Iwaizumi is tempted to walk away then and there, but part of him is curious. Oikawa’s body language is odd. “Am I supposed to be impressed?” he asks.

“Well, yes,” Oikawa says. “I’m a highly sought-after specimen, which is why you should feel honored that I’m letting you take me out. On a date. How’s Saturday?”

Iwaizumi levels a blank stare at him for all of fifteen seconds. And then he walks away without a word.

“Wha wait!” Oikawa runs after him. “Is that a no?”

Obviously, it’s a no,” Iwaizumi says.

“Why not?” Oikawa dashes down the stairs, out of breath by the time he reaches the bottom from trying to keep up with Iwaizumi’s pace.

“You know, I distinctly remember telling you to leave me alone,” Iwaizumi says. “I think I said that ten minutes after we met, actually.”

“And I don’t remember ever agreeing to that,” Oikawa says. “Besides, it was a memorable first impression, wasn’t it?”

“You spilled acid on me because you were trying too hard to impress a girl,” Iwaizumi deadpans. “It was stupid and reckless.”

“And charming?” Oikawa asks hopefully.

“I said no. When are you going to drop it?”

“Technically you never said no,” Oikawa points out. By now, the parking lot is in sight, and Iwaizumi prays for the patience to ignore Oikawa until he can get on his motorcycle and drive away.

“Fine: no.
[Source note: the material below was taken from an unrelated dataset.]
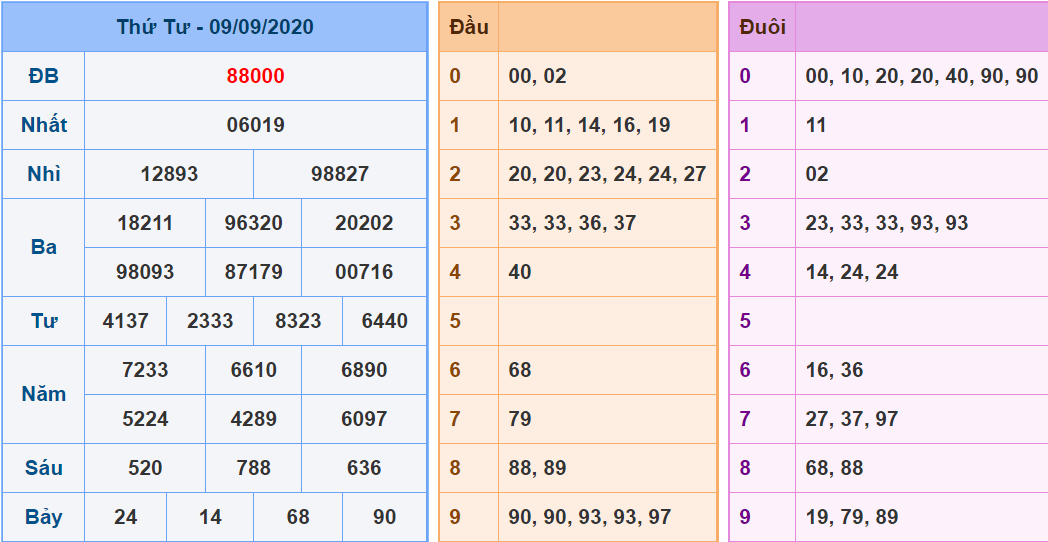
Task: Click Đuôi row 0 values list
Action: click(x=921, y=76)
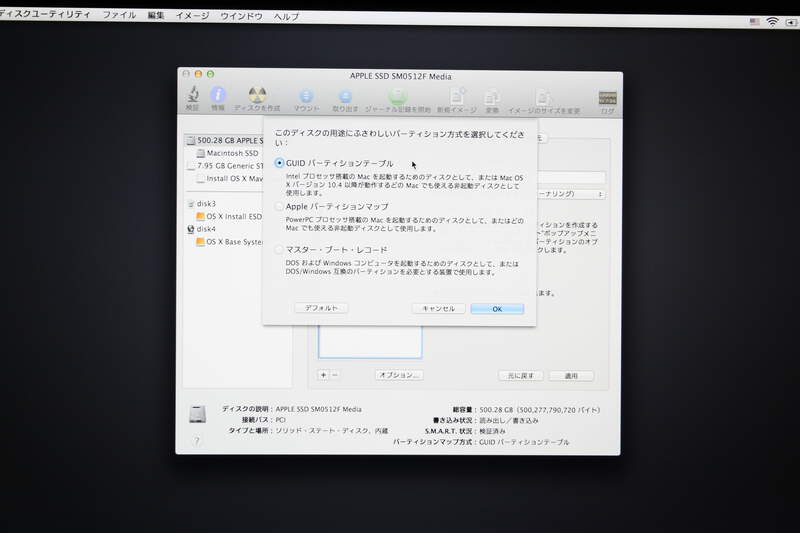Click the 検証 (Verify) microscope toolbar icon
This screenshot has height=533, width=800.
[x=192, y=97]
Now leave.”

“Wait, but —”

“Oikawa.” Iwaizumi stops walking and faces him. “We have never gotten along, we never will get along, and for all I know this is part of some stupid fucking joke that all your friends are in on, so I suggest you stop wasting your time. I wouldn’t go out with you even if you weren’t a shallow douchebag who’s going to peak in high school, because I want to get out of here as soon as possible. Got it?”

For the first time in as long as Iwaizumi has known him, Oikawa is speechless. He walks away without waiting for a response.